Generalisability is also limited to larger RCTs (due to the inclusion criteria of ≥50 participants per arm) and may not apply to the large amount of RCTs conducted that do not meet this sample size, including many single-centre studies, which are likely to differ from larger multicentre studies in terms of data collection, attrition and analysis methods.

The NHS EED database was included into the search strategy for the EQ-5D-3L and HUI, as it was considered to be very reliable in identifying the utility questionnaires. However, NHS EED relies on articles having been reviewed by the York team, and therefore, the entries for 2013 may not have been as up to date at the time of the review as the entries for earlier years would have been.
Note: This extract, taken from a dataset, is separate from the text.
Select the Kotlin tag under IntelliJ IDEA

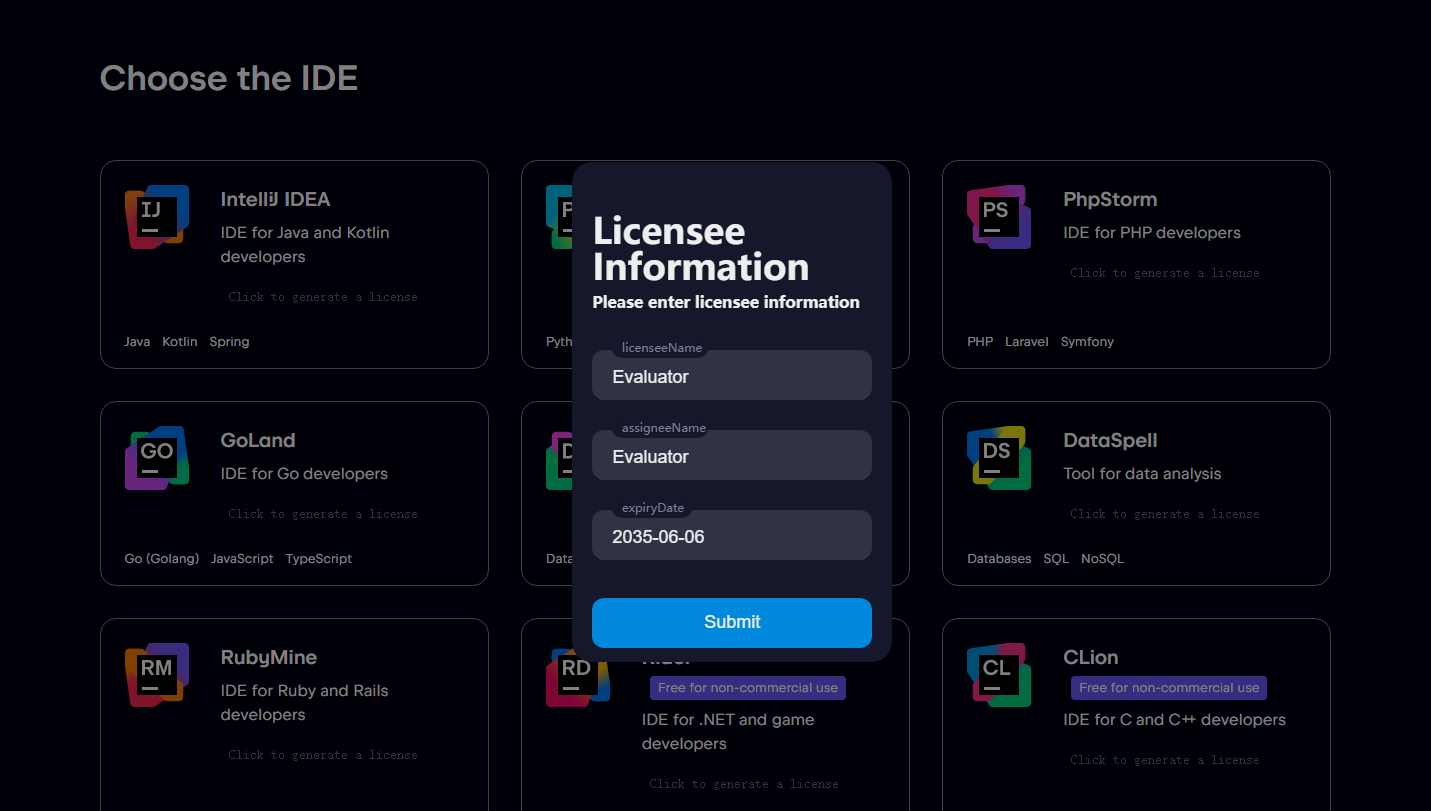[180, 341]
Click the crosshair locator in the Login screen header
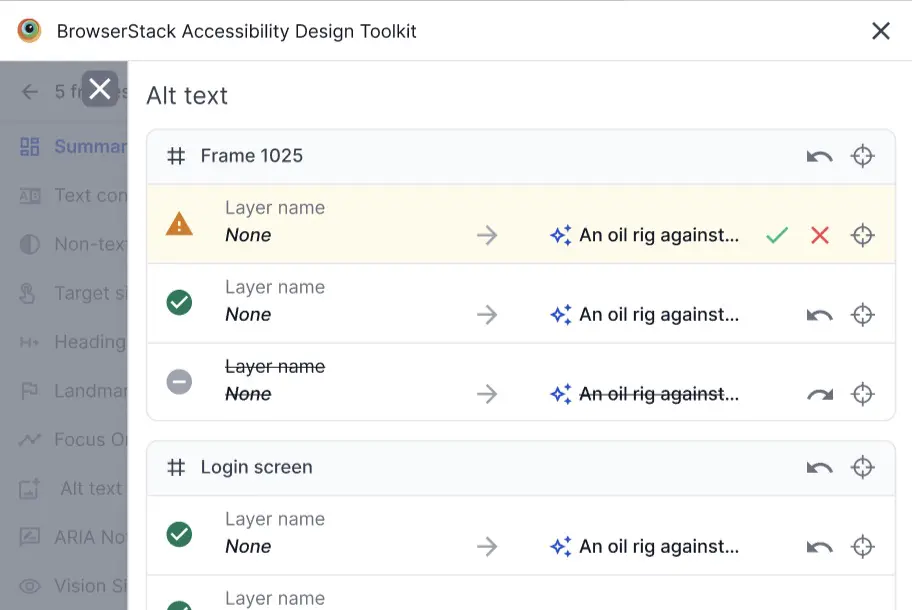912x610 pixels. (x=863, y=467)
The follow-up periods in this review ranged from a few months to several years, as shown in Table 2. This may have been one of the reasons for the large variety in the observed extent of loss to follow-up.

The focus of this review was on the handling and reporting of missing PROMs outcome data, and missing data at baseline have not been within the remit of this research. Although less prevalent in RCTs than in epidemiological studies, it is recognised that missing baseline data also have the potential of biasing a study and certainly reduce the power in a complete case analysis. Therefore, authors should carefully consider how to report missing baseline data in their analyses, and multiple imputation approaches in line with the current literature may be advisable.
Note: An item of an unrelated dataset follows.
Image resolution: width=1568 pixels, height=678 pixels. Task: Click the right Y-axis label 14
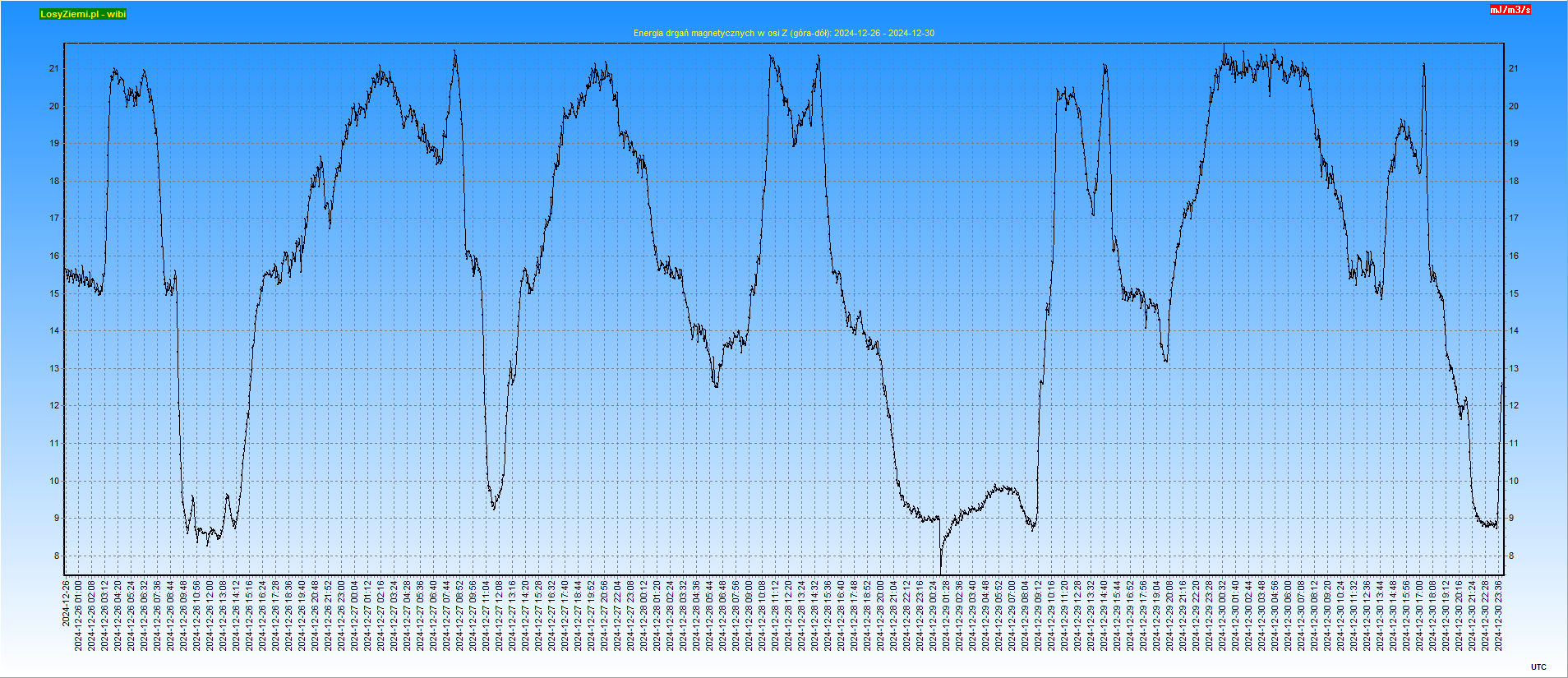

How authors reported potentially conflicting results from the primary and sensitivity analyses was not assessed because the review did not include sufficient numbers of appropriate sensitivity analyses to extract any meaningful information.

This work has not been able to relate the quality of reporting to word limits imposed by journals which may contribute to important details about missing data being omitted in favour of other relevant information. However, much of the information on data availability and analysis populations can be depicted in the tables and well-designed CONSORT flow charts. Details of assumptions about missing data mechanisms, analysis strategy and sensitivity analysis can be reported briefly with one or two sentences in the main text.

Conclusions

This review provides evidence that a considerate discrepancy exists between the guidance and methodology on the handling, analysis and reporting of studies with missing PROMs outcome data compared to current practice in the publications of RCTs. The substandard level of reporting makes it challenging for clinicians, healthcare providers and policy makers to know how reliable the results from RCTs are, and may even lead to healthcare decisions being based on sub-optimal information.

Greater awareness needs to be created about the potential bias introduced by the inappropriate handling of missing data and the importance of sensitivity analysis. Subsequently, the handling of missing data, especially in PROMs, as well as its detailed and consistent reporting needs to be improved to adhere with current methodology and hence enable an appropriate assessment of any treatment effects and the associated conclusions in the publications of RCTs. Ensuring that researchers trained in statistics are among the authors and involved in the study design is thought to contribute to improving standards.